Friday, December 31, 2010

1-1-11

Whoa! It's New Year's Eve already? I was in labor at this time 4 years ago...

When Jacob was born, I knew my baby Matthew was becoming a little boy. Matt and I swear that he grew in the few days that we were in the Birthing Center. His butt was enormous compared to our new baby Jacob's. Matthew is my first-born, my New Year's Day gift. We rolled on the carpet together, crawled all over the place, played with every toy that was ever made. I sang him to sleep, danced with him until he leaned towards his crib, kissed him all over. I love this little boy.

Home Sweet Home

We were discharged at 5:30 pm yesterday. We felt that there was no reason to keep him there overnight just to have IV fluids. We weren't planning to let him dehydrate and to kill him. He was able to take a few steps at the hospital while I was holding his hand but sure enough after we were home he didn't want anybody to help him. But he needs help. His muscles are very weak. He's only been walking since February so we remember what it was like to guard him closely and pick him up all the time. He can sit up on his own so the challenge will be to make sure that he is happy and stimulated and to push him without overdoing it. He will be able to start rehab next week. He will continue to take his anti-seizure medication until his neurologist thinks it's time to wean and then I will be asking for another EEG to be sure.

Wednesday, December 29, 2010

The EEG patterns were non-epileptic. Jacob likely will go home tomorrow.
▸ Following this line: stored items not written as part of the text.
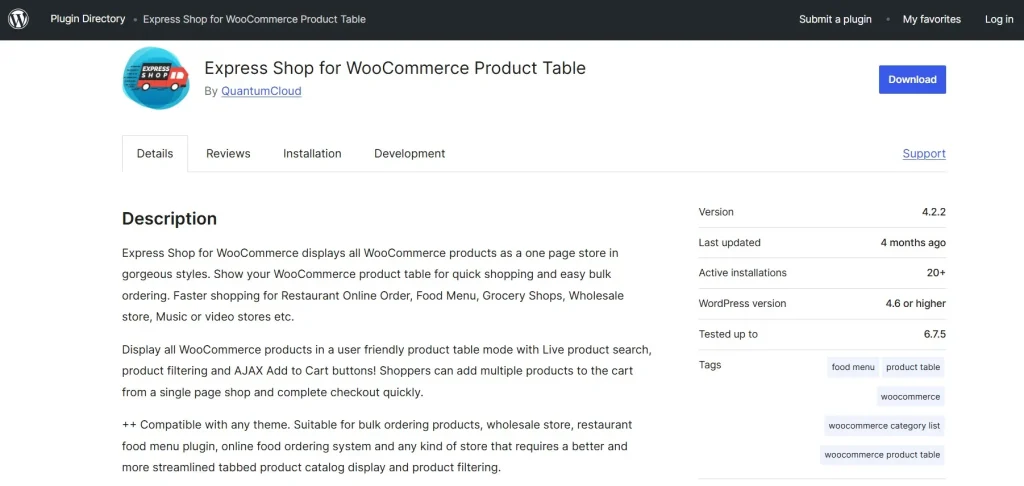Select the woocommerce tag
1024x486 pixels.
(x=910, y=397)
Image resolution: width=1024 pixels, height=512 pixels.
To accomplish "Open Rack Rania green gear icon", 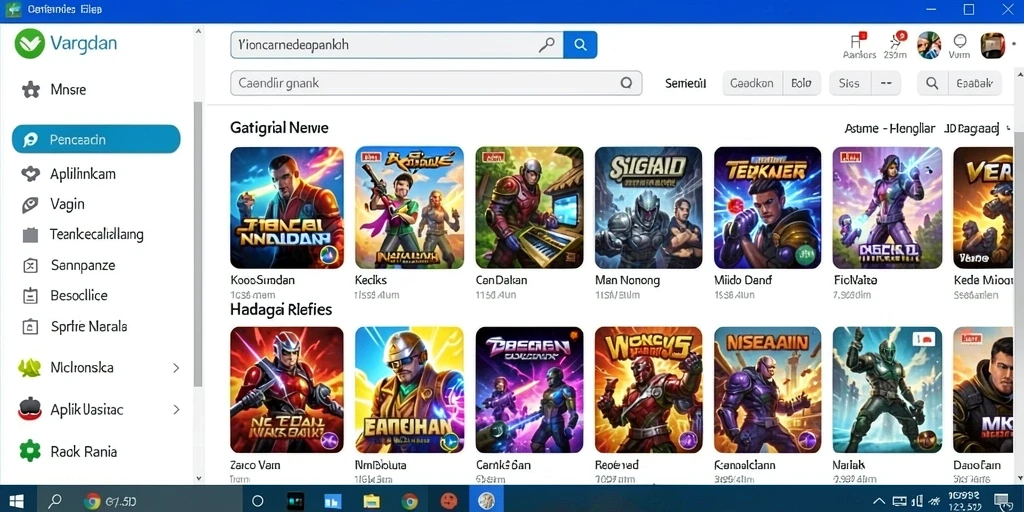I will point(30,451).
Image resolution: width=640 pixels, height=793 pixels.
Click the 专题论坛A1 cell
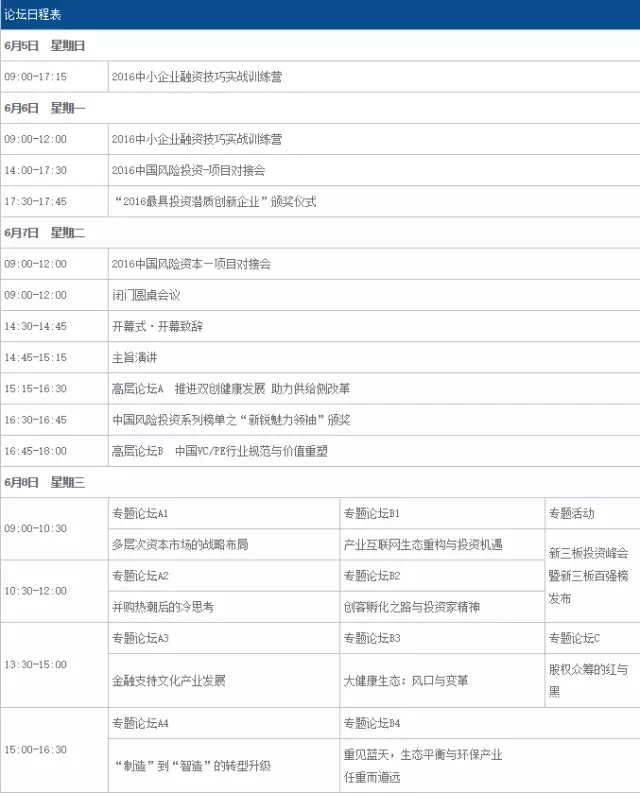(140, 513)
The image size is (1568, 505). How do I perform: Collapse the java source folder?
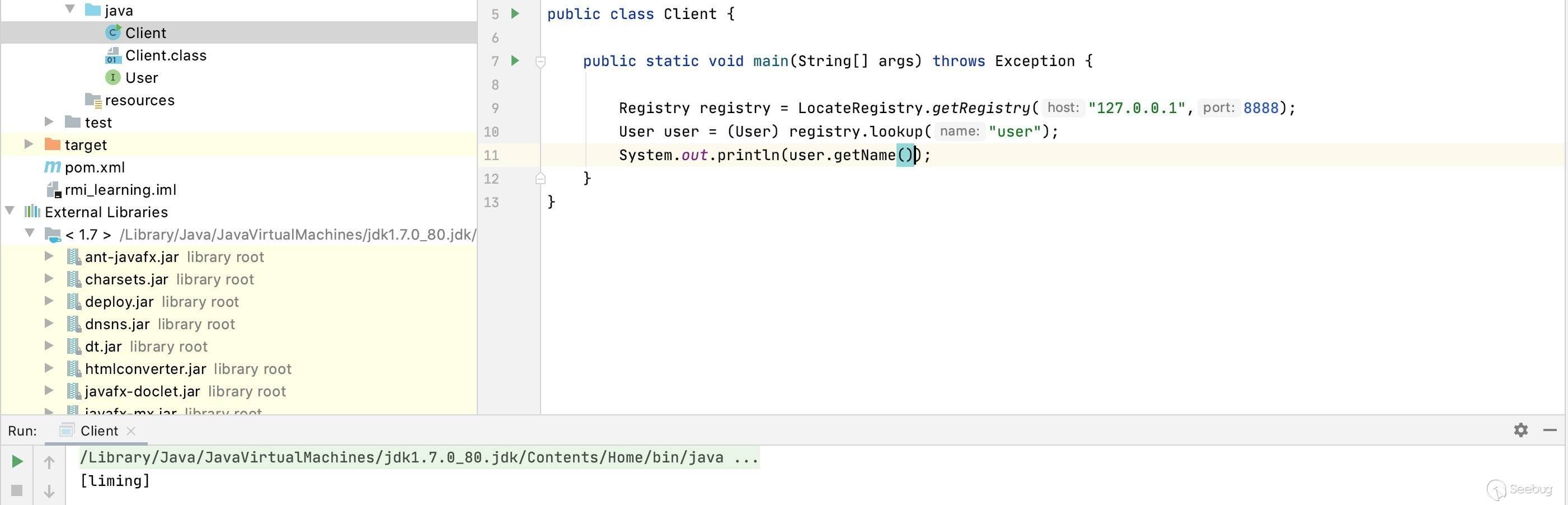pyautogui.click(x=71, y=9)

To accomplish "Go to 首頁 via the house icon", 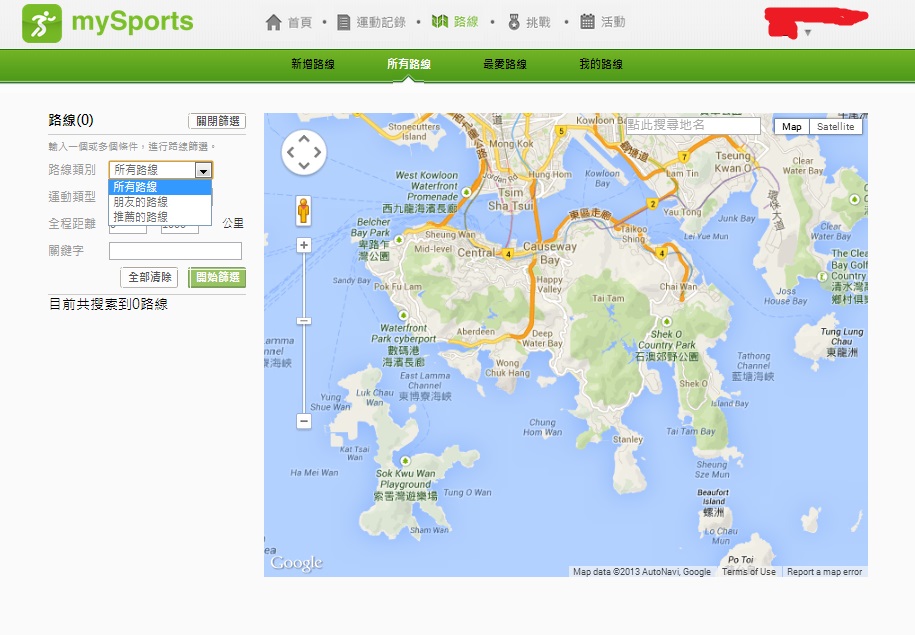I will (x=274, y=22).
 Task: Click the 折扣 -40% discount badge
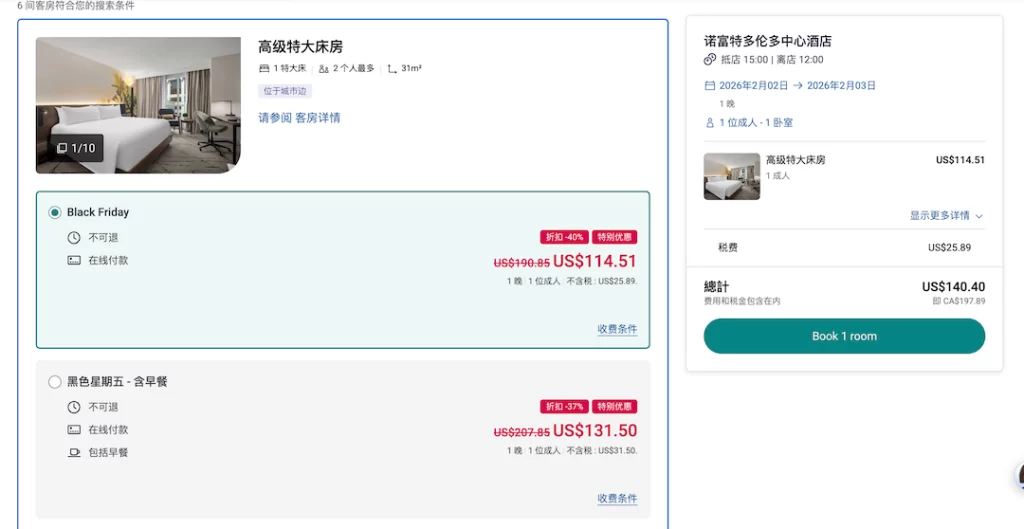(x=564, y=237)
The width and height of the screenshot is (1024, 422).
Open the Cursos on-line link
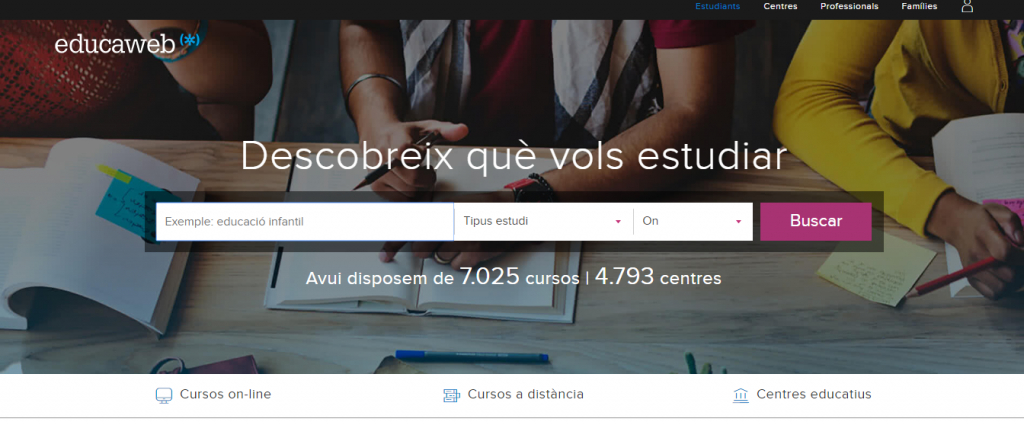(225, 395)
And they lived happily ever after.

903B Northeast

The IV went back in yesterday afternoon and Jacob is scheduled for an EEG today. He has been running a fever off and on so they took blood for a culture and so far no infection. He is eating and drinking but not enough. He is still sleeping most of the time. The EEG is to see if Jacob has been having seizures since the surgery and to decide if he needs to be on a different medication. My theory is that he has phantom brain like a phantom limb after amputation. His right hemisphere has over-compensated for the left and now that it is gone, maybe the right is behaving as if the left was still there. Just a theory. At least we will have some answers before we leave the hospital instead of going home and being in constant paranoia over seizures. I would rather have watched Jacob's surgery, scalp, skull, brains and all, than see him having a seizure.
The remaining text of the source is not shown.